O ministro da Justiça e Segurança Pública, Flávio Dino, afirmou que o governo federal vai destinar aos Estados e municípios R$ 150 milhões para reforçar o patrulhamento policial em escolas da rede municipal e estadual de ensino.
Dino também anunciou que irá criar, em âmbito federal, um grupo emergencial de monitoramento da internet, inclusive da deep web, com 50 policiais para tentar identificar outras ameaças de ataques a escolas.
O ministro da Educação, Camilo Santana, anunciou a criação de um grupo de trabalho interministerial para elaborar políticas públicas para combater o aumento da violência em escolas, cuja primeira reunião seria nesta quinta-feira.
Ataques mais frequentes
Especialistas e autoridades também discutem o que tem levado ao aumento da frequência de ataques violentos em escolas do país.
O crime em Blumenau ocorreu pouco mais de uma semana depois de outro atentado contra uma escola de São Paulo, onde um adolescente de 13 anos, estudante do 8º ano do ensino fundamental, invadiu uma sala de aula com uma faca e matou uma professora.
Um levantamento feito no final do ano passado pelo governo de transição identificou 16 ataques em escolas, sendo o primeiro em 2002, em Salvador.
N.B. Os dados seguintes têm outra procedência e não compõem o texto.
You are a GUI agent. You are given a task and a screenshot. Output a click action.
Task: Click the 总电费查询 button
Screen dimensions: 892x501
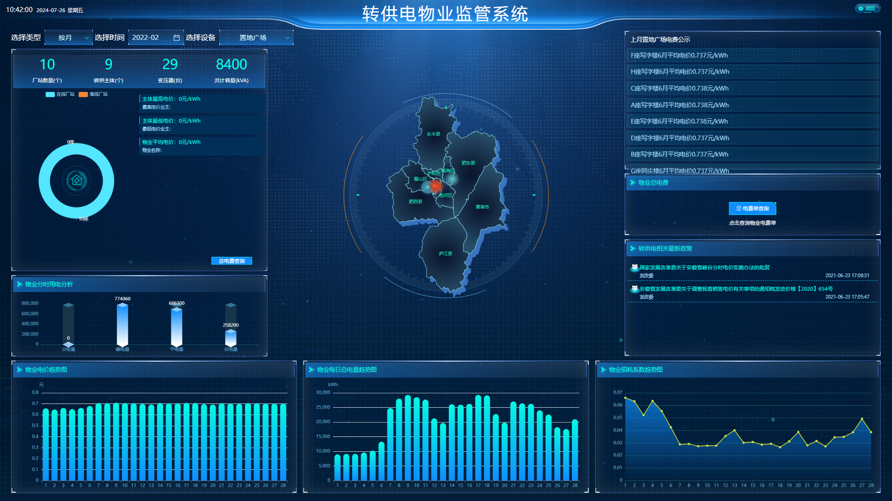[x=231, y=261]
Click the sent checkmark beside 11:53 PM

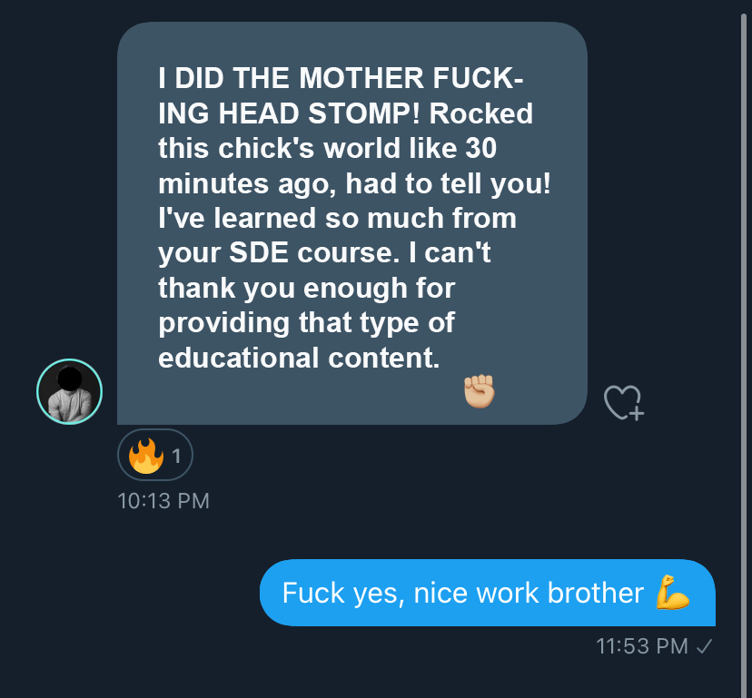tap(704, 646)
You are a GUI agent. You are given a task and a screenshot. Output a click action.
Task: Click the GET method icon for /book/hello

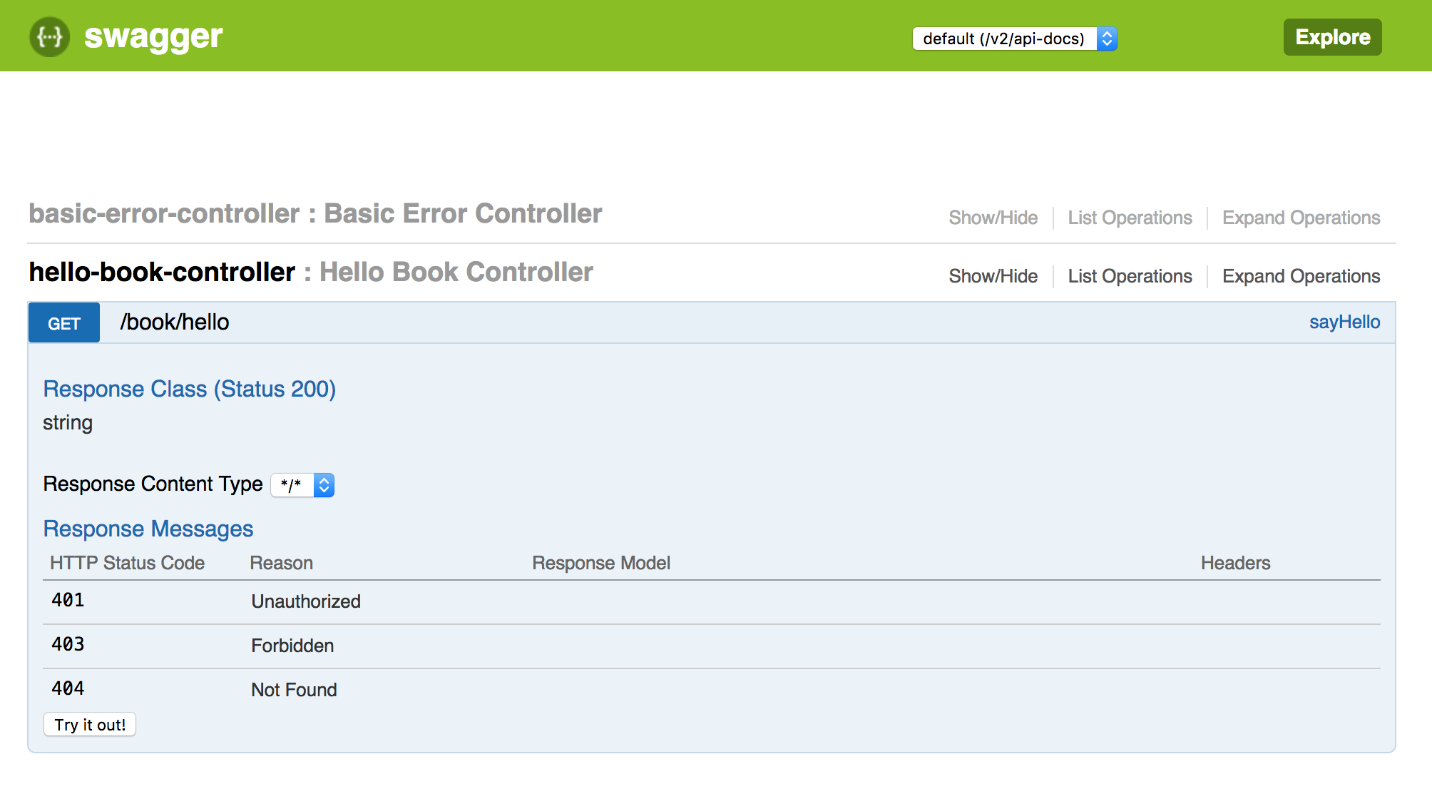63,322
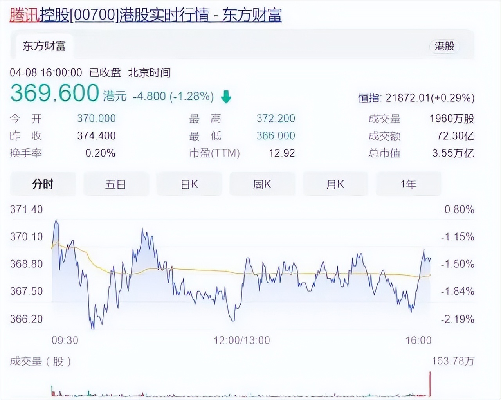This screenshot has height=400, width=501.
Task: Click the 09:30 time axis label
Action: point(65,340)
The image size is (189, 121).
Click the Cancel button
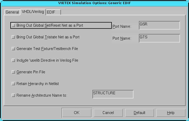click(x=108, y=113)
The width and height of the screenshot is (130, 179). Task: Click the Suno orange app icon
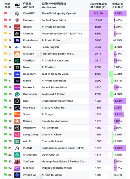pos(17,115)
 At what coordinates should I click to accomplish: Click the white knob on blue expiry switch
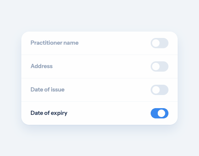[161, 113]
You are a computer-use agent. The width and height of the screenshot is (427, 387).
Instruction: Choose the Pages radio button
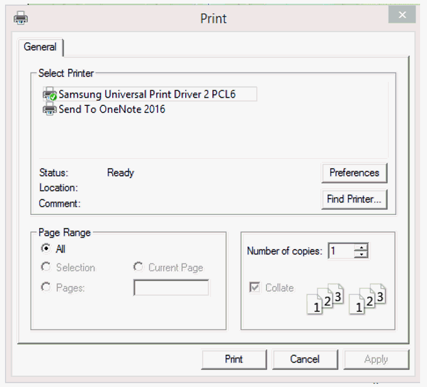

Até o momento, esses crimes deixaram 41 mortos e 76 feridos.
Um estudo feito por pesquisadores da Unicamp e da Unesp mapeou 13 ataques de 2002 a julho de 2022, e mais dez ataques de agosto de 2022 até esta quarta-feira. “Em oito meses, nós tivemos dez ataques contra escolas, quase o mesmo número registrado anteriormente em 20 anos”, disse a pesquisadora Cleo Garcia ao jornal Folha de S.Paulo.
Especialistas apontam diversos fatores para esses ataques, entre eles o avanço da intolerância e do extremismo, e valorização da “cultura de violência”, a organização de grupos de ódio na internet e o aumento da frequência de problemas de saúde mental.